2-in-1 PC by Microsoft

The Surface Book 2 is a 2-in-1 convertible laptop developed by Microsoft as part of its Surface line of personal computers. Released on November 16, 2017, it improved upon its predecessor, the original Surface Book, with enhanced performance, expanded hardware options, and introduction of a larger 15-inch model alongside the original 13.5-inch. In addition to functioning as a traditional laptop, the Surface Book's detachable touchscreen display allows it to be used as a standalone tablet or reattached in reverse for a convertible "Studio" mode. The device supports full touch and stylus input. The Surface Book 2 was succeeded by the third-generation Surface Book 3 in May 2020, and Microsoft officially ended firmware and driver updates on May 30, 2023, marking the end of official support.

== Features ==
=== Hardware ===
The Surface Book 2 features a full-body magnesium alloy construction. The device comes in two distinct portions: a tablet that contains the CPU, storage, wireless connectivity and touchscreen, and a hardware keyboard base that contains a high-performance mobile GPU, supported by its own active cooling system.
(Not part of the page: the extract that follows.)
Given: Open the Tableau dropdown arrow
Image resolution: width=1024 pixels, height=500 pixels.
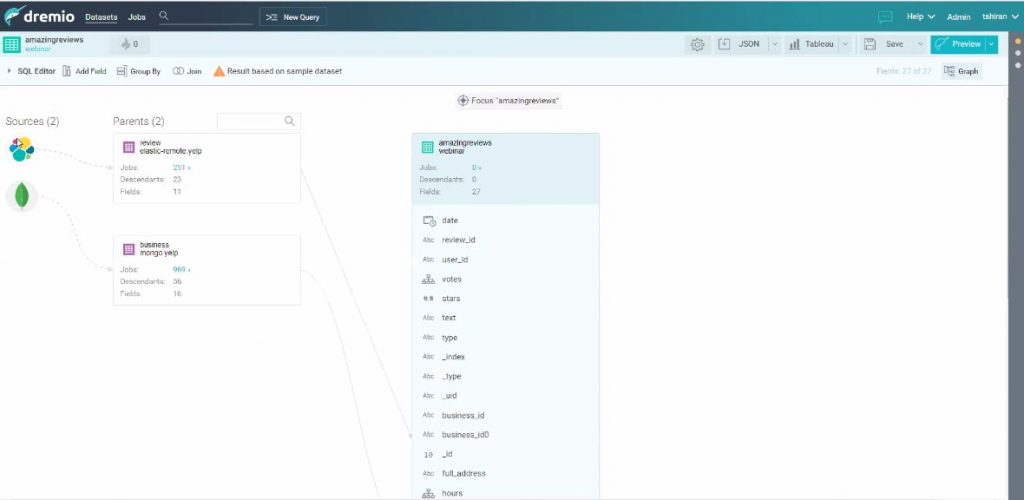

The device contains two USB 3.0 Gen-1 ports, a USB-C port, 3.5 mm headphone jack, full-sized SD card slot, and two Surface Connect ports (one of which is always occupied by the keyboard base for communication between the two hardware portions, unless the tablet is detached from the base). The front-facing camera contains an infrared sensor that supports login using Windows Hello.

From a hardware perspective, this device marks Microsoft's first time to provide USB-C natively in any Surface device, also supporting USB-C Power Delivery. It was the only Surface computer equipped with USB-C until Microsoft's introduction of the Surface Go, in August 2018.

Surface Book 2 Configuration Options
| Price Tier (USD) | Size | CPU | GPU | RAM | Internal storage |
| 1,149 | 13.5" | Intel Core i5-7300U (2.6 to 3.5 GHz) | Intel HD Graphics 620 | 8GB | 128 GB |
| 1,299 | 256 GB |
| 1,499 | Intel Core i5-8350U (1.7 to 3.6 GHz) |
| 1,699 | Intel Core i7-8650U (1.9 to 4.2 GHz) |
| 1,999 | Intel UHD Graphics 620 + NVIDIA GeForce GTX 1050 |
| 2,499 | 16GB | 512 GB |
| 2,999 | 1 TB |
| 1,999 | 15" | Intel Core i5-8350U (1.7 to 3.6 GHz) | Intel HD Graphics 620 | 16 GB | 256 GB |
| 2,499 | Intel Core i7-8650U (1.9 to 4.2 GHz) | Intel UHD Graphics 620 + NVIDIA GeForce GTX 1060 |
| 2,899 | 512 GB |
| 3,299 | 1 TB |

=== Software ===
Surface Book 2 models ship with a pre-installed 64-bit version of Windows 10 Pro and a 30-day trial of Microsoft Office 365. Windows 10 comes pre-installed with Mail, Calendar, People, Xbox (app), Photos, Movies and TV, Groove, and Microsoft Edge. With Windows 10 the Tablet mode is available when the base is detached from the device. In this mode, all windows are opened full-screen and the interface becomes more touch-centric.

=== Accessories ===
The Surface Book 2 is backward-compatible with all accessories of its direct predecessors, such as the Surface Dock, Surface Dial and Surface Pen. The device's native pen computing capabilities are based on N-trig technology Microsoft acquired in 2015, but major improvements were made to reduce input latency, add tilt support, and capture up to 4096 levels of pressure sensitivity. Following the device's general public launch, Microsoft has also published a series of software updates that further improved the device's palm rejection and pen computing accuracy.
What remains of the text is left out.